Álvaro Marín

Personal information
- Full name: Álvaro Marín Sesma
- Date of birth: 1 May 2003 (age 23)
- Place of birth: Cintruénigo, Spain
- Height: 1.87 m (6 ft 2 in)
- Position: Forward

Team information
- Current team: Celta B
- Number: 9

Youth career
- Cirbonero
- 2021–2022: Athletic Bilbao

Senior career*
- Years: Team / Apps / (Gls)
- 2020–2021: Cirbonero / 10 / (5)
- 2021–2023: Basconia / 49 / (13)
- 2023–2025: Bilbao Athletic / 0 / (0)
- 2023–2024: → Helmond Sport (loan) / 25 / (5)
- 2024–2025: → Amorebieta (loan) / 34 / (8)
- 2025–: Celta B / 38 / (12)

= Álvaro Marín =

Spanish footballer (born 2003)

Álvaro Marín Sesma (born 1 May 2003) is a Spanish professional footballer who plays as a forward for RC Celta Fortuna.

==Career==
Born in Cintruénigo, Navarre, Marín began his career with CA Cirbonero, scoring 19 goals in just 15 matches for the Juvenil squad and netting five times in ten matches with the first team during the 2020–21 season. In July 2021, he moved to Athletic Bilbao and was initially assigned to the Juvenil División de Honor squad.

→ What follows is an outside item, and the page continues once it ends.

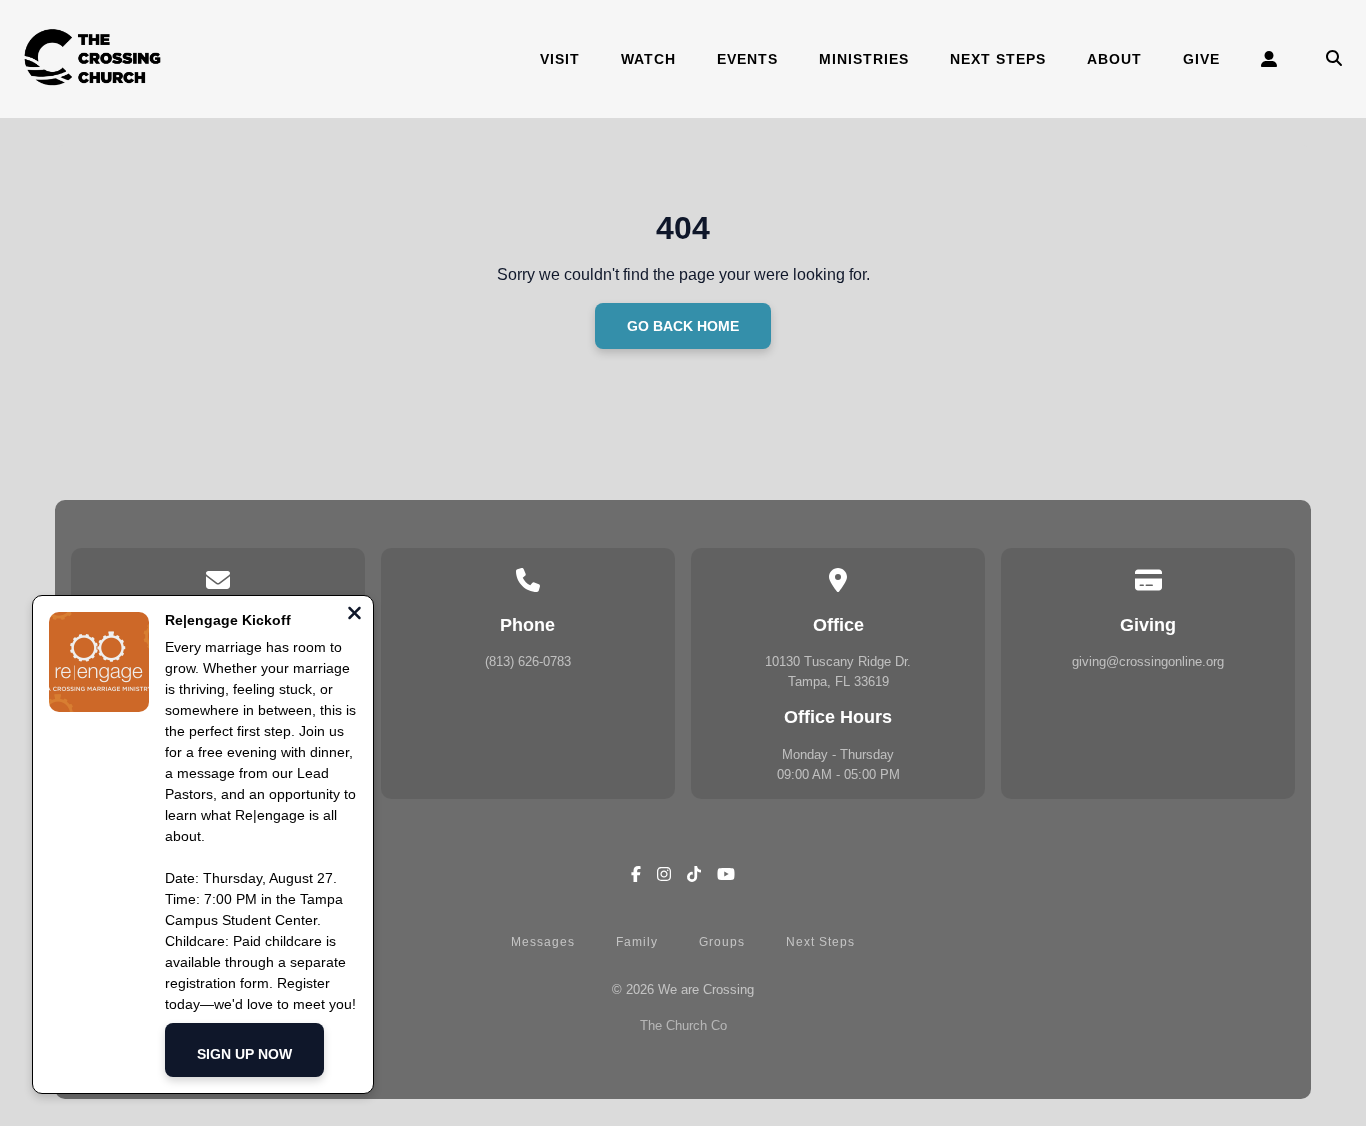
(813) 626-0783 (528, 661)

On 5 August 2023, after being regularly used at farm team CD Basconia in Tercera Federación, Marín was loaned to Eerste Divisie side Helmond Sport for one year. He made his professional debut on 18 September, coming on as a second-half substitute for Enrik Ostrc and scoring his side's only in a 2–1 away loss to De Graafschap.

Mainly a backup option, Marín was handed his first start on 16 February 2024, netting a brace in a 3–1 home win over the same opponent. Back to the Lions in July 2024, he was loaned to Primera Federación side SD Amorebieta on 7 August.

On 25 July 2025, Marín signed a four-year contract with another reserve team, RC Celta Fortuna also in the third division. He finished the campaign with ten goals in 40 matches overall, as the club achieved a first-ever promotion to Segunda División.

Marín scored his first professional goals on 24 August 2026, netting a brace for Fortuna in a 4–2 home win over FC Andorra.